Dulohupa.id – Pernyataan Ketua Partai Kebangkitan Nusantara (PKN) yang merupakan partai pengusung pasangan calon kepala daerah Yusril M. Helingo – Fatmawaty Syarief (Ilomata) saat konferensi pers begitu mengejutkan.
Apa yang disampaikan Ketua Partai PKN Pohuwato, Hasan Lasiki pada saat konferensi pers menyebut dengan lantang. Jika ditanya, Hasan Lasiki tidak mungkin mengkhianati pak Saipul A. Mbuinga – Iwan S. Adam yang tidak lain merupakan lawan politik di Pilkada Pohuwato.
“Yang punya partai adalah DPP (Dewan Pimpinan Pusat), sesungguhnya kami hanya diatur, apapun keputusan DPP harus kita terima. Jujur, kalau ditanya sama saya. Tidak mungkin saya akan mengkhianati pak Saipul Mbuinga dan pak Iwan Adam. Tapi itulah kenyataan,” ungkap Hasan Lasiki, Senin (23/9/2024).
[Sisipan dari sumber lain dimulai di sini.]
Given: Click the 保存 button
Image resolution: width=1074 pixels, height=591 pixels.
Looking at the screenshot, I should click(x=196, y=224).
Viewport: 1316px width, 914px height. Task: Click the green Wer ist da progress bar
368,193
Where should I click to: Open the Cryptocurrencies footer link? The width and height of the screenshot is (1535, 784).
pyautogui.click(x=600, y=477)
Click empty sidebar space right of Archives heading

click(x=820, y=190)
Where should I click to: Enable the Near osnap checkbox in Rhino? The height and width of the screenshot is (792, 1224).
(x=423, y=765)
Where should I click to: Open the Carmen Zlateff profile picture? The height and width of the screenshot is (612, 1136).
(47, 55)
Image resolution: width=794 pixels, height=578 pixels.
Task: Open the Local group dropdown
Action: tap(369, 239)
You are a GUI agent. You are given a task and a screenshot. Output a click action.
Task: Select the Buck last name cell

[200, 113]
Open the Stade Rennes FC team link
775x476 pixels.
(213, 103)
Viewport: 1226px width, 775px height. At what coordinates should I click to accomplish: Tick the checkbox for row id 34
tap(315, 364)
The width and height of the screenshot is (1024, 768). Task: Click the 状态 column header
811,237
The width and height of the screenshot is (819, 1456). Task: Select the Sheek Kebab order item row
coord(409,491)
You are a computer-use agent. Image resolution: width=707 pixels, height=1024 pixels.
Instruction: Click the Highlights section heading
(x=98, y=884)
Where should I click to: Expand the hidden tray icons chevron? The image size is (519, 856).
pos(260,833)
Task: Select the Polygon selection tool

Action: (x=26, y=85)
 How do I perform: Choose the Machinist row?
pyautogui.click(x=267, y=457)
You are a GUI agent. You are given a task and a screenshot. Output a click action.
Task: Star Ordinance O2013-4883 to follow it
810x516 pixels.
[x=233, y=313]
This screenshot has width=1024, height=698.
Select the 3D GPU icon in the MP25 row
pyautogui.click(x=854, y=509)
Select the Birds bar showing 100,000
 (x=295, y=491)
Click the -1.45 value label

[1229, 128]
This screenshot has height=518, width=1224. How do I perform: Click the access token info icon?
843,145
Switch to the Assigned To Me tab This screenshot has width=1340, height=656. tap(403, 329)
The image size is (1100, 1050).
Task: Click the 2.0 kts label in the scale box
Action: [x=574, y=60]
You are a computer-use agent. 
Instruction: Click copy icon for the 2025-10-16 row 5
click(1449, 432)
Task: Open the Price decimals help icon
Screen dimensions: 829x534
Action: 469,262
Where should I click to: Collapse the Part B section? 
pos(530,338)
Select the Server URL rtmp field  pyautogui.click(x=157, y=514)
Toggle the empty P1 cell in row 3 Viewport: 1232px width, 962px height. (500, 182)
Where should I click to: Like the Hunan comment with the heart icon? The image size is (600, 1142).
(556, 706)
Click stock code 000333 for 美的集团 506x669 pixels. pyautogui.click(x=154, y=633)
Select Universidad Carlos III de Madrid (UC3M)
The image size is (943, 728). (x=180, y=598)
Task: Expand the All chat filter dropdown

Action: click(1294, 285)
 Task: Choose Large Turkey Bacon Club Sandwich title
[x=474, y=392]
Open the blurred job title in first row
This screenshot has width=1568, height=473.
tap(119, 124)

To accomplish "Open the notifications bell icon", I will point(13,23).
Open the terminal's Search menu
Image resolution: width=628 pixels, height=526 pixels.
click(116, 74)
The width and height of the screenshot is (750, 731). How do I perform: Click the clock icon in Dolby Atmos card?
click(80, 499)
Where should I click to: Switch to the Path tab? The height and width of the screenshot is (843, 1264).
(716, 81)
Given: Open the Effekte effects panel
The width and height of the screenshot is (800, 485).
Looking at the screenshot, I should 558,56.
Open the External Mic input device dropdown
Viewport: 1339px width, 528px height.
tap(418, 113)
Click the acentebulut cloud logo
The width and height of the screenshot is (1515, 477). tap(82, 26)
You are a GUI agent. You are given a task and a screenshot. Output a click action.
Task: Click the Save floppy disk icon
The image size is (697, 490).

Ungkapan itu terucap setelah Hasan Lasiki Ketua Partai PKN Pohuwato ditanya terkait pindahnya partai PKN sebagai partai pendukung dari pasangan Saipul Mbuinga – Iwan Adam (SIAP). Memang pada saat pendaftaran pasangan SIAP di KPU. Partai PKN ikut mengantarkan dan mendukung pasangan SIAP untuk maju di Pilkada Pohuwato. Namun hal itu berubah setelah ada surat perintah dari DPP partai PKN.
“Kita ketahui bersama PKN adalah partai yang kemarin sudah sama-sama dengan pasangan SIAP ikut mendukung dan melakukan pendaftaran. Tetapi, DPP mengkaji terkait dengan persoalan PKPU sehingga PKN kenapa ditarik kembali (dari partai pendungkung pasangan SIAP). Apapun keputusan DPP harus kita terima,” jelasnya.
Hasan juga mengaku, memang partai PKN mendapatkan B 1 KWK untuk Saipul Mbuinga – Iwan Adam. Namun kata Hasan, dengan adanya pertimbangan dari DPP dengan adanya putusan Mahkamah Konstitusi dan PKPU sehingga PKN ditarik oleh DPP. Sehingga menurut Hasan, apapun yang jadi keputusan DPP itu yang harus diikuti juga.
“Apapun itu saya harus ikut terhadap apa yang menjadi keputusan dari DPP,” tandasnya.